Saturday, September 17, 2011

Avenging the Pain you Caused Me

We fought for others sake. I gave up every thing, sacrifices pieces of me, cause you asked me. You think it was that easy for me to understand and accept your nature.
I have to keep my dignity. I hold on till I was able to do it on my own. I COPE UP WITH THE DIFFICULTIES OF YOU BRAGGING ME TO DO IT and follow your ways.
Admittedly, I followed you unconsciously. I engaged myself from the pain of considering people first not my own being and be subdued with what you wish for. I gave up my freedom, my happiness for your happiness, just to stop us from fighting.
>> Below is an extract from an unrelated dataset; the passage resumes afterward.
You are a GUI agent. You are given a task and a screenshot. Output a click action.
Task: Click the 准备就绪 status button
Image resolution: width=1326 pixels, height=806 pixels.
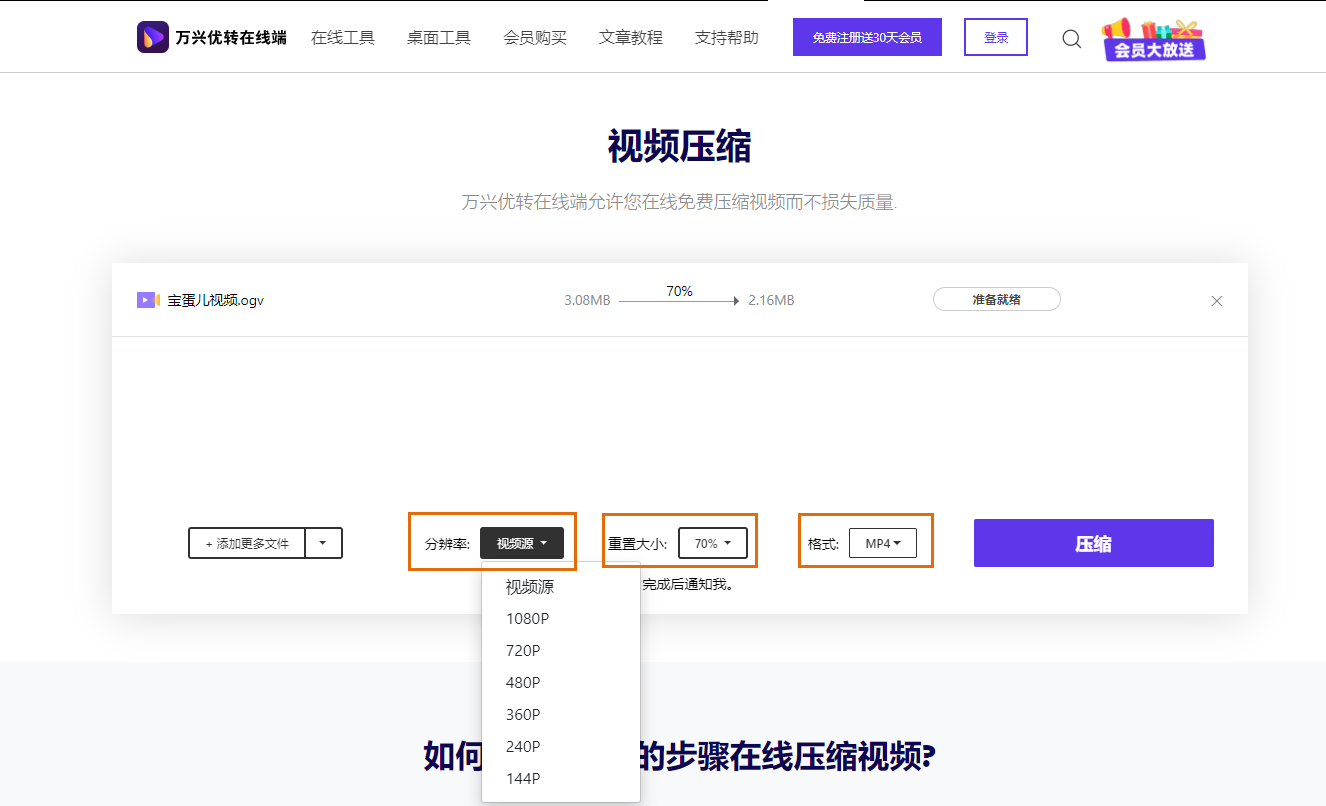[x=996, y=298]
Days and days went by, you are too self-centered, you're too selfish and took away my own happiness. You never dare to  about my feelings, about my ideas.
Weeks and months had passed and yet are still irrational, your actions aren't worth to rely on. You started building the scar of distrust in my heart. You're making me feel stupid.
The scar is getting bigger and bigger, it is building up into nightmares. You're mad because I WOKE YOU FROM MY WEEPING AT THE MIDDLE OF THE NIGHT.
My life is going miserable if I will continue to allow you to manipulate me. Your concern is all yourself satisfaction. I started gathering all my senses and start believing your action dictates that I am nothing to you. You took me in bed not because you love me but you want to satisfy your  desire.
It was  shameful of me. It was shameful  for I had love you more than myself. Then one day, you'd pissed me off. You're flirting with women in front of me, blatantly. I started sounding sarcastic any time you spoke to me,it pisses you either.
You think you can get anything you want from them, I bet they'll dump you and I'll soon let you experience how to get dumped. You have caused me reason to avenge.
Though it tears me thinking of losing you, but if I continue, it feels like you'll soon dump me into the pit of solitude. I am making my way up again. It is my time to avenge you causes me.
It's my time to return the painful moments you had given me. I am still here. I still have strength to fight back. I was too weak to believe what my heart and instinct dictates. Later that day, when you found out I am leaving , you were on you knees, begging, weeping for me to stay, asking for another chance.
I hold back my tears for I am too afraid of showing you are what I wanted. There, you realized finally my presence means so much to you. My avenging wasn't there yet, but we'll see. We can still stay away from it starting today.